I was hardworking very early became a rebellious little girl. I wanted to prove that I am as capable as a boy, let it be football, languages, or history (!).

I was talking about my experience when I left Hungary the first time: it was my 20th birthday and I went to study in France. I got enlightened about the French way of life, feminism, but also modern politics, as well as racism unfortunately.

We also touched the topic of living in Belgium. I arrived for traineeship and stayed for work. I have always been dreaming of living in an ‘Erasmus’ (open-minded) society and I felt that I needed fleeing the difficult political climate in Hungary like sexism, pressure on women, homophobia, lack of solidarity-just to name a few.

I also learned so much about Juliette: She was born in Congo (DRC), in the province of Equateur to a Belgian Congolese father and a Congolese mother.

She spent her early childhood in the Equator province before immigrating to Belgium, more precisely to Brussels when she was 7 years old. This move was a heart-breaking experience for her and her older sisters as well as for her mother. To protect them, her parents chose not to tell that it was a one-way trip...

As a shy and introverted little girl in a tribe of 5 (4th daughter) and the second to last of the children, she lived her years in Brussels as a little girl in search of who she was until she turned 20. Everything changed after she left for London where she spent 10 years, asserting and accepting herself, her origins, and her culture.


Physical and mental health

We discussed by burn out that happened in 2019 due to a perfectionist style of living. I was also talking about the big pressure that Eastern European migrants put on themselves to prove themselves... the burnout highlighted my post-traumatic stress that I have always had since I was a child, victim of domestic violence with my mother until my 3rd birthday.

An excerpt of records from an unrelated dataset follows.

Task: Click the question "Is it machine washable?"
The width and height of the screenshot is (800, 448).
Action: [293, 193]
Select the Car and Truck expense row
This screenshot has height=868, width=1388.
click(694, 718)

Domestic violence prevention became therefore a key fight for me: I link my passion to jewellery making with this cause in 2020 under the name Tulipane Design. It is not only selling jewelries but also work with volunteer models, organisation of therapeutic workshops, as well as conferences.

Finally, I mentioned my PTSD, and how living with trauma and rebuilding is for me: I am writing a blog about my therapy, the difficulty of living with anxiety and how to build something positive on that foundation.


Juliette told about her experience with breast cancer. In December 2018 she felt a lump in her chest, at the time she didn`t think much of it, as a young mother, she had other priorities. In January 2019, the time to do the exams, the verdict fell, breast cancer, stage 2. “Everything happens very quickly, from one day to the next, you cannot control anything, you are totally lost, your life as a wife, mother, partner, daughter, friend, sister, ... it's not just my life that's turned upside down, it's the lives of all the people around me directly and indirectly. No one is ever ready to face a long-term illness, we always think that it happens only to others until the day it is your turn.”

In 2020, the year after her treatment, she was staying at home during COVID, and she felt like a lion in a cage. She wanted to go out, to move, to see the world but above all, to live again. She does not have much choice but to stay calmly at home, and she uses this time to digest what she went through, the heaviness of the treatment and the reality in the life of a person who just went through an earthquake.

It is an opportunity for her to make a list of the failings of the system, the lack of information, the taboos, linked to the disease. And the injustice...and above all to dare to confront the authorities and public power in relation to the failings.

La maison Baob was born in 2021, a non-profit association whose mission is to raise awareness, accompany, inform, and support all women who are going through a long-term illness to rebuild themselves positively by using creation as a therapy towards a positive reconstruction.

Today she organises creative and therapeutic workshops with the members of the association as well as discussion forums to highlight inequalities while providing solutions and answers to the medical profession and to women who are going through long-term illness.